I've just started working with Taylor series and can't figure out how to find the series of the following function:

g(x)=$\displaystyle \int_0^x [2e^v+3e^{-v}] dv$

Could anyone please show me the solution?
• Dec 14th 2010, 09:39 AM
tonio
Quote:

Originally Posted by goblinf
I've just started working with Taylor series and can't figure out how to find the series of the following function:

g(x)=$\displaystyle \int_0^x [2e^v+3e^{-v}] dv$

Could anyone please show me the solution?

$\displaystyle \int\limits_0^x [2e^v+3e^{-v}] dv=2e^x-2-3e^{-x}+3=2e^x-3e^{-x}+1$ . Now just remember that

$\displaystyle \displaystyle{e^x=\sum\limits^\infty_{k=0}\frac{x^ k}{k!}\,,\,\,\forall x\in\mathbb{R}}$

Tonio
• Dec 14th 2010, 09:59 AM
goblinf
And for which values of x does the series converge?
• Dec 14th 2010, 11:32 AM
TheCoffeeMachine
Quote:

Originally Posted by goblinf
And for which values of x does the series converge?

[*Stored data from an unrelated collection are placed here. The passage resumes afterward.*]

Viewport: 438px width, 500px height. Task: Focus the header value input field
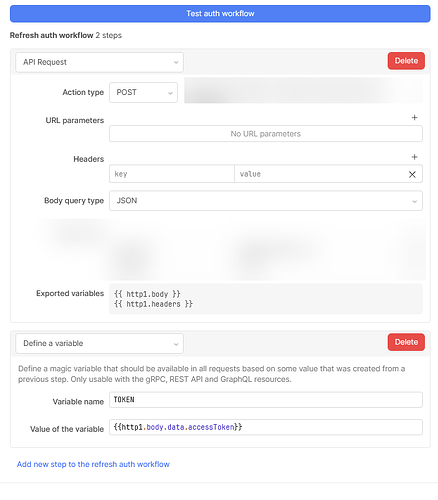coord(320,174)

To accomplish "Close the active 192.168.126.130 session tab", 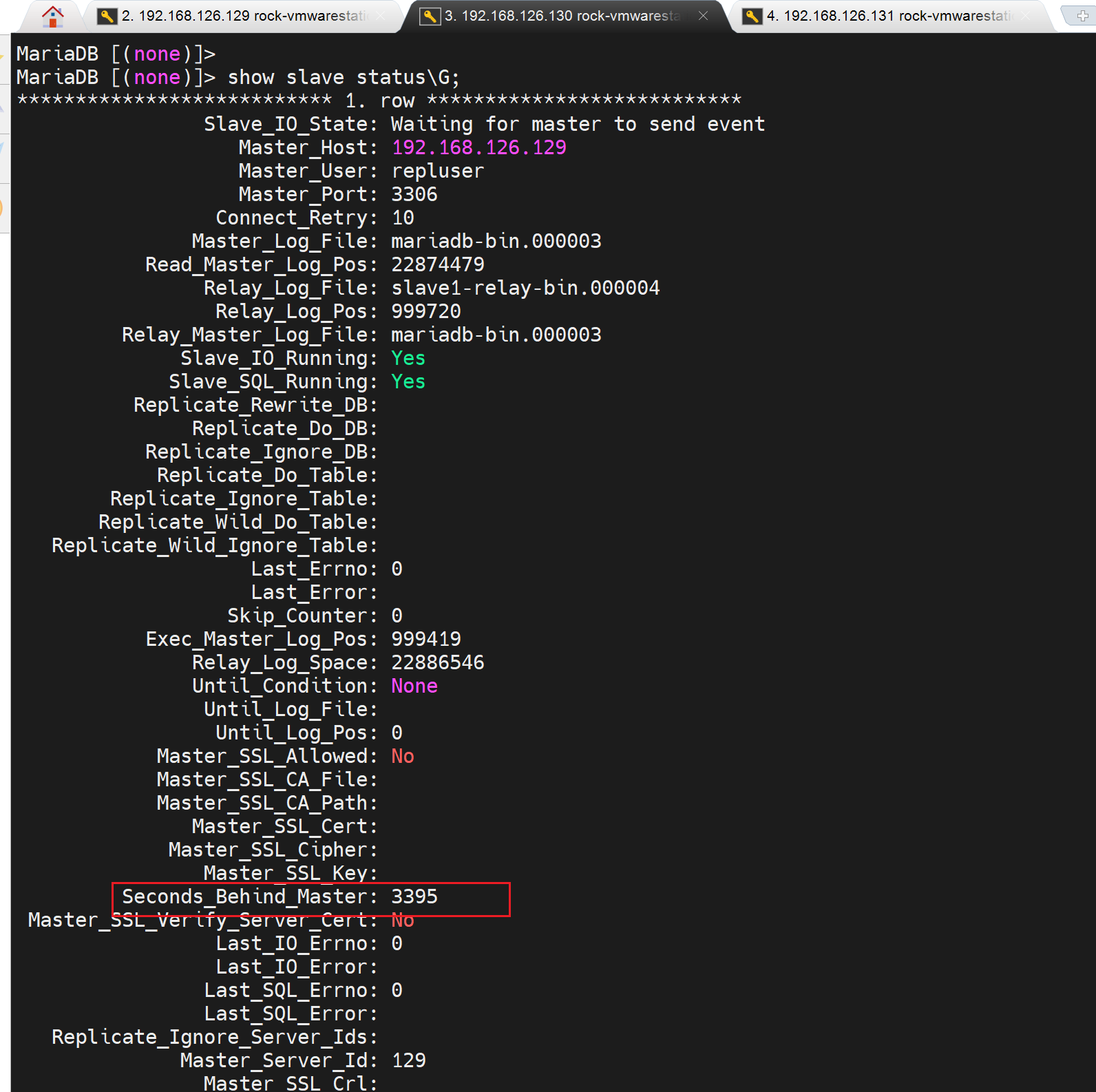I will [x=703, y=16].
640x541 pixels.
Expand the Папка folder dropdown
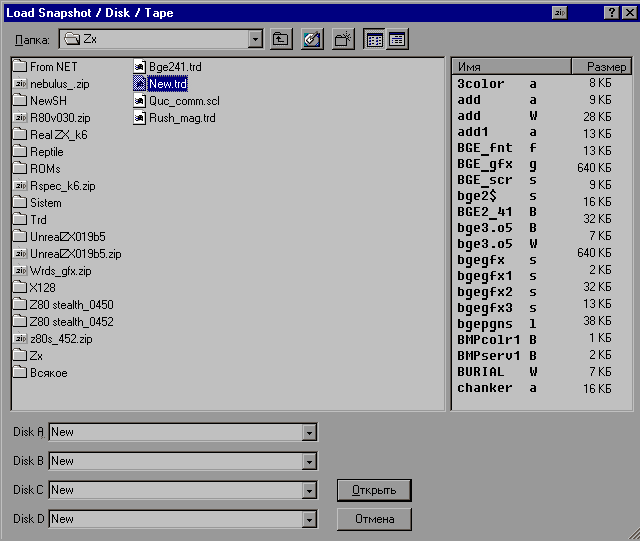pos(255,39)
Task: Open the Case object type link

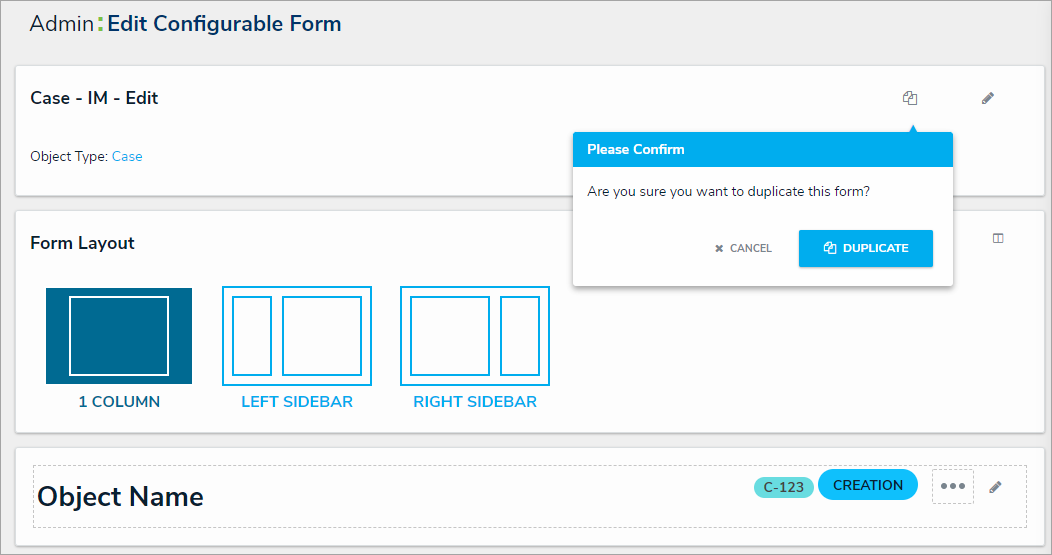Action: click(127, 157)
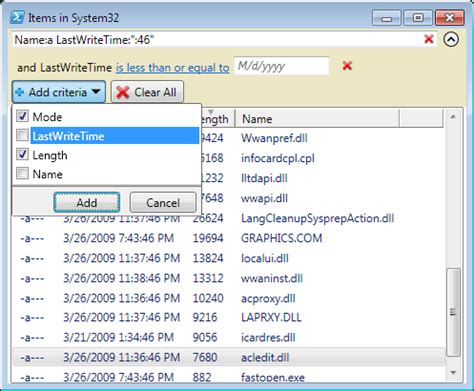
Task: Collapse the criteria panel with chevron circle button
Action: point(451,40)
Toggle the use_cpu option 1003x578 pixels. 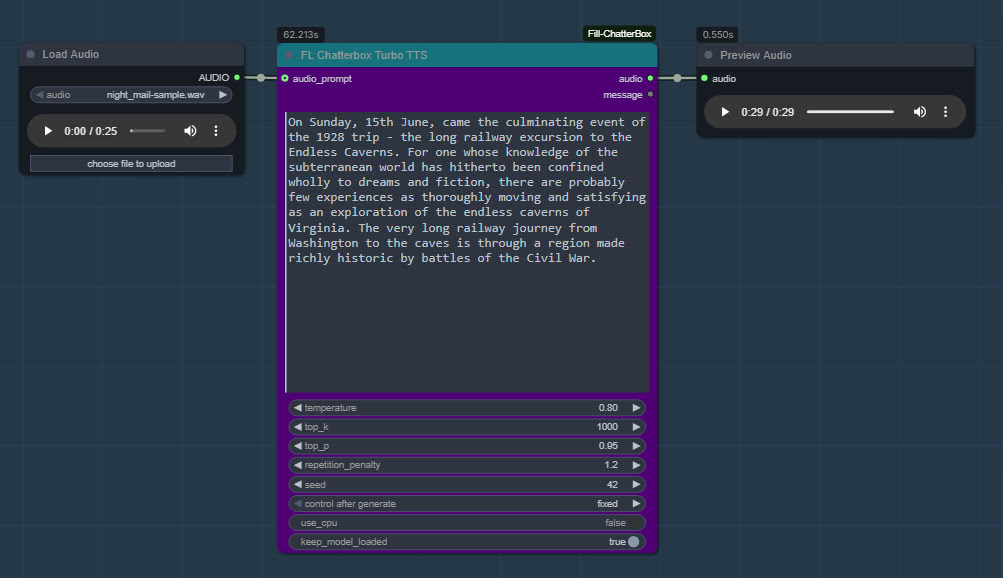[x=466, y=523]
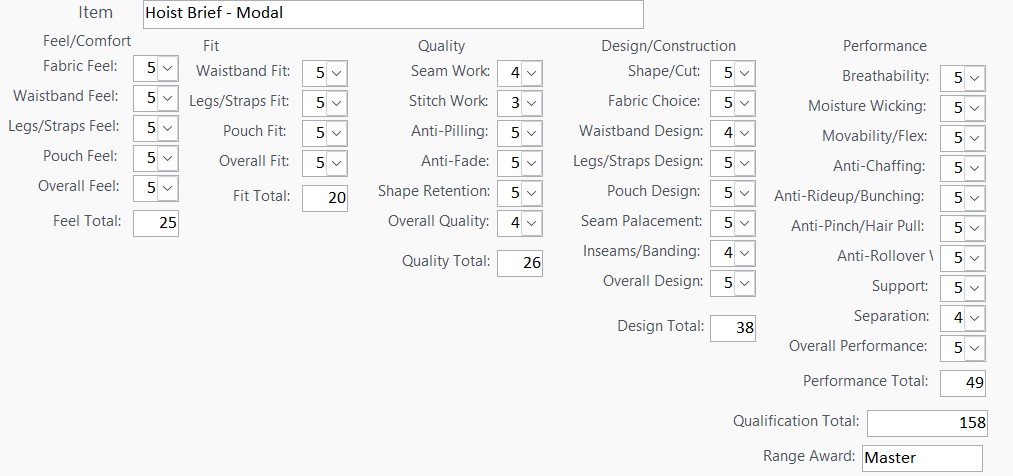The image size is (1013, 476).
Task: Click the Fit Total field
Action: pos(325,198)

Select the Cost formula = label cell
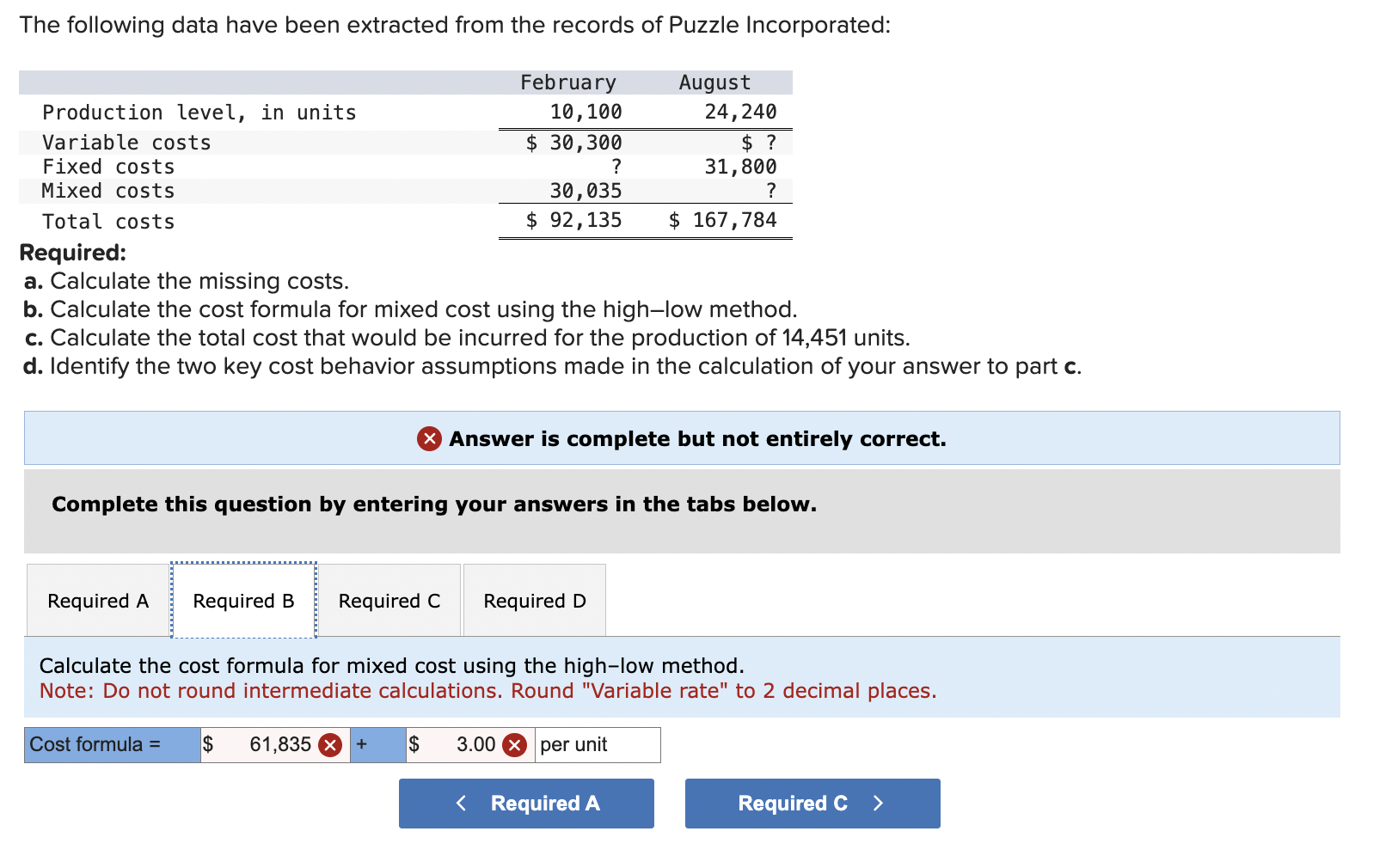[110, 744]

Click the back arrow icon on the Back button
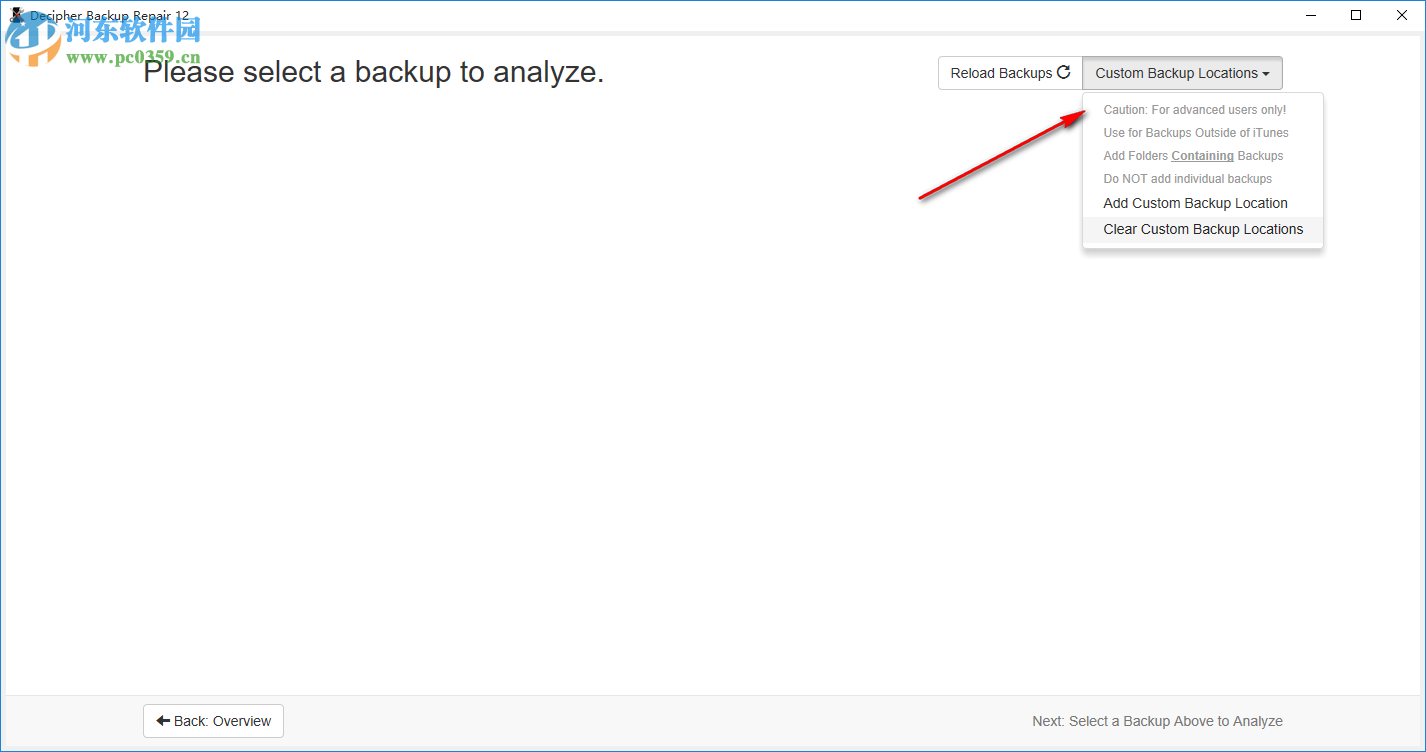[163, 720]
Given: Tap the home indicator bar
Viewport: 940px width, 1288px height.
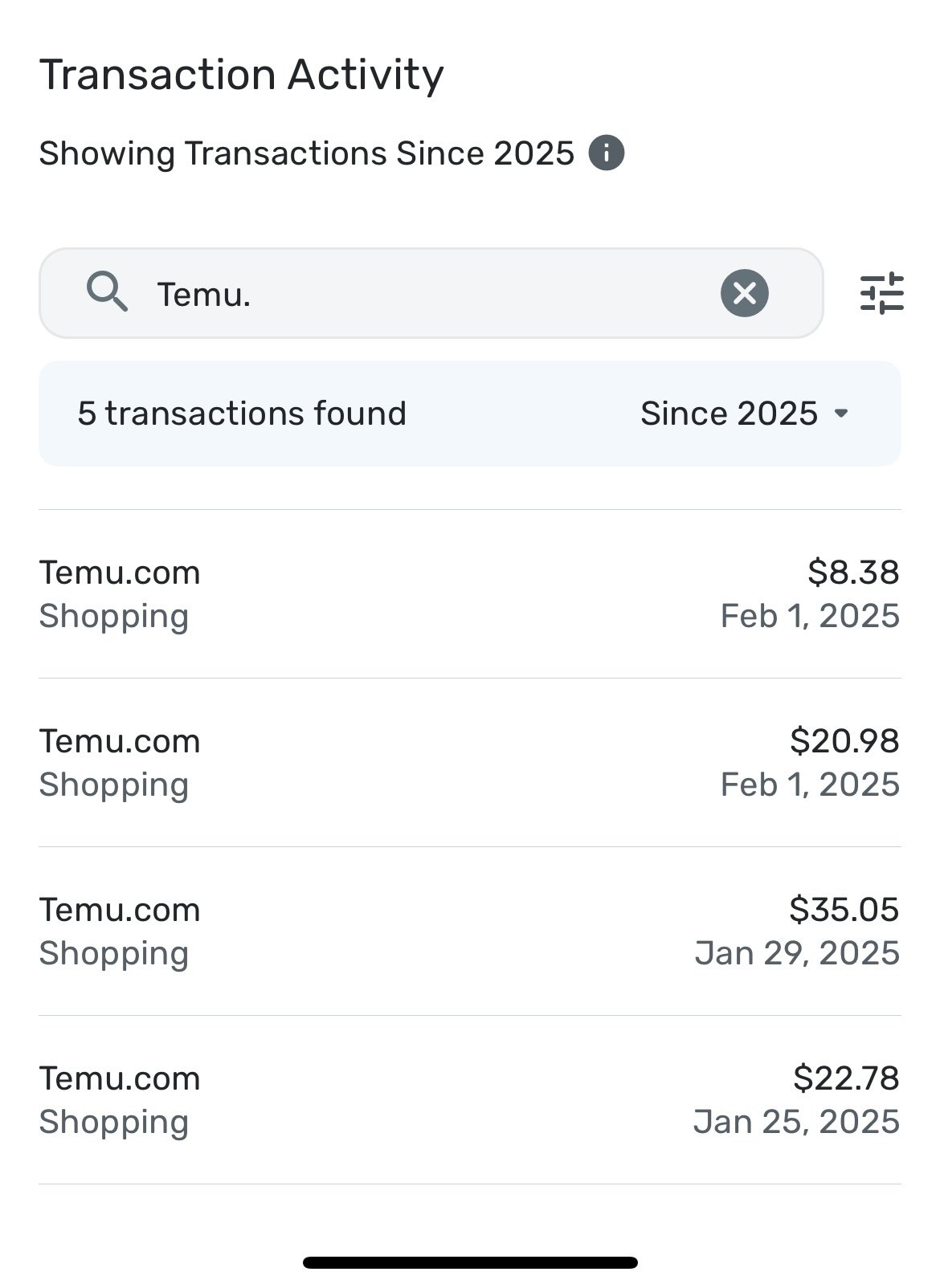Looking at the screenshot, I should pyautogui.click(x=470, y=1262).
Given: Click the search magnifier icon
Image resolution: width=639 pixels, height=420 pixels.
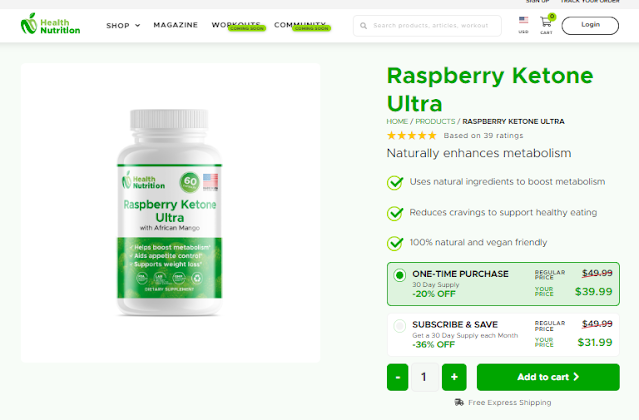Looking at the screenshot, I should [x=363, y=26].
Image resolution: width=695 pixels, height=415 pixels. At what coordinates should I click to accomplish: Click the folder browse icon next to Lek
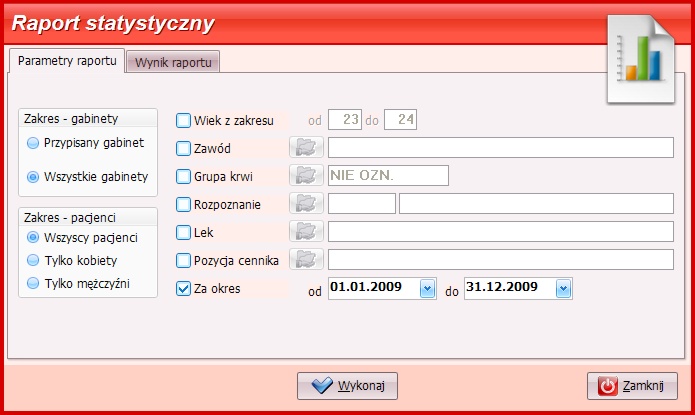305,232
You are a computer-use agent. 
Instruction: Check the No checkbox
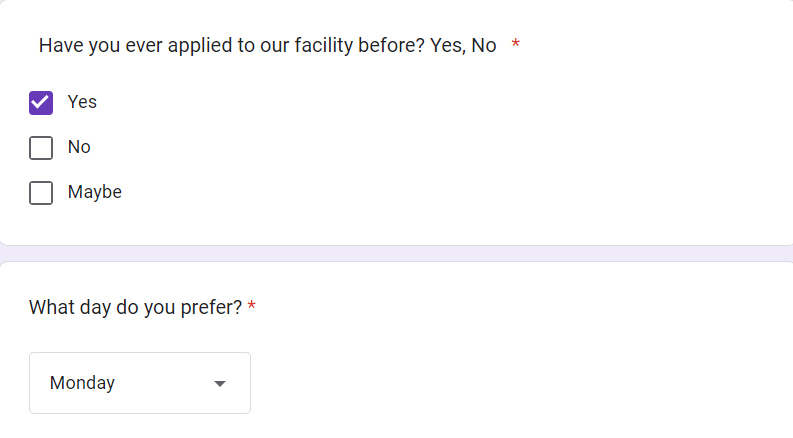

Tonio stated that after the series, surely? It holds for all $\displaystyle x$.
• Dec 15th 2010, 01:29 AM
goblinf
Quote:

Originally Posted by TheCoffeeMachine
Tonio stated that after the series, surely? It holds for all $\displaystyle x$.

Could you please describe this a bit more. How do you see that it holds for all $\displaystyle x$?
• Dec 15th 2010, 01:31 AM
Prove It
It's well known that the Taylor series for $\displaystyle \displaystyle e^x$ is convergent for all $\displaystyle \displaystyle x$.

But this is also relatively easy to show using the ratio test.